Entropy (Basel). 2020 May 18;22(5):564. doi: 10.3390/e22050564.
It is crucial to ask how agents can achieve goals by generating action plans using only partial models of the world acquired through habituated sensory-motor experiences. Although many existing robotics studies use a forward model framework, there are generalization issues with high degrees of freedom. The current study shows that the predictive coding (PC) and active inference (AIF) frameworks, which employ a generative model, can develop better generalization by learning a prior distribution in a low dimensional latent state space representing probabilistic structures extracted from well habituated sensory-motor trajectories. In our proposed model, learning is carried out by inferring optimal latent variables as well as synaptic weights for maximizing the evidence lower bound, while goal-directed planning is accomplished by inferring latent variables for maximizing the estimated lower bound. Our proposed model was evaluated with both simple and complex robotic tasks in simulation, which demonstrated sufficient generalization in learning with limited training data by setting an intermediate value for a regularization coefficient. Furthermore, comparative simulation results show that the proposed model outperforms a conventional forward model in goal-directed planning, due to the learned prior confining the search of motor plans within the range of habituated trajectories.

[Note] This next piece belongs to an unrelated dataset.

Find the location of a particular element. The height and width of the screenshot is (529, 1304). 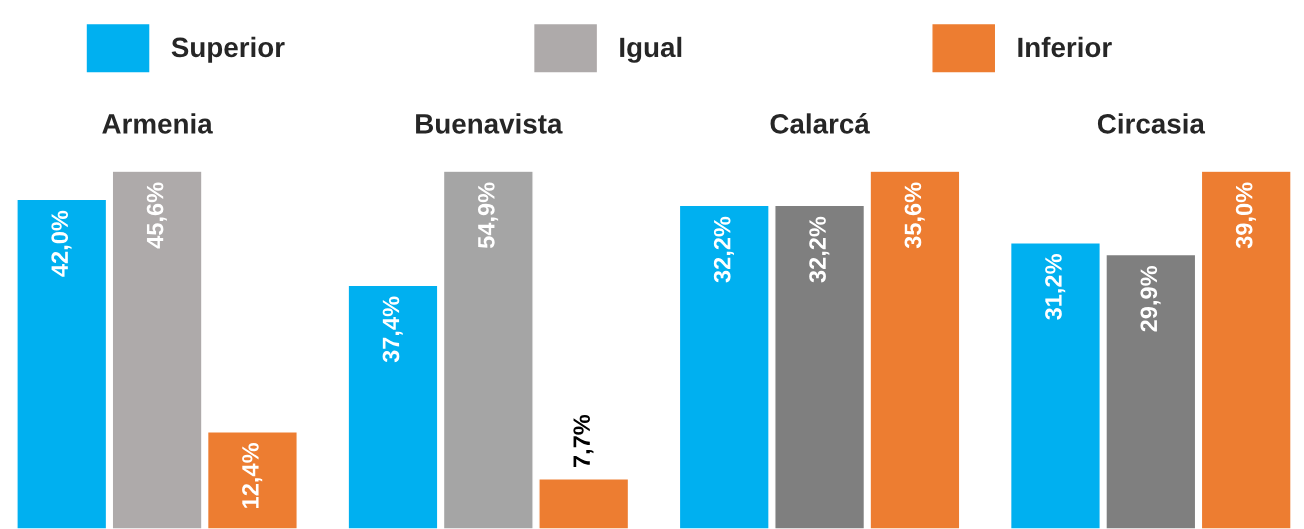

关键在于询问智能体如何通过仅使用通过习惯性感觉运动经验获得的世界局部模型来生成行动计划,从而实现目标。尽管许多现有的机器人研究使用前向模型框架,但存在高自由度的泛化问题。当前研究表明,采用生成模型的预测编码(PC)和主动推理(AIF)框架可以通过在低维潜在状态空间中学习先验分布来实现更好的泛化,该空间表示从习惯性感觉运动轨迹中提取的概率结构。在我们提出的模型中,学习是通过推断最优潜在变量以及突触权重来最大化证据下界来进行的,而目标导向规划则是通过推断潜在变量来最大化估计下界来完成的。我们提出的模型在模拟中用简单和复杂的机器人任务进行了评估,通过为正则化系数设置中间值,证明了在有限训练数据的学习中具有足够的泛化能力。此外,比较模拟结果表明,由于学习到的先验将运动计划的搜索限制在习惯性轨迹范围内,所提出的模型在目标导向规划方面优于传统的前向模型。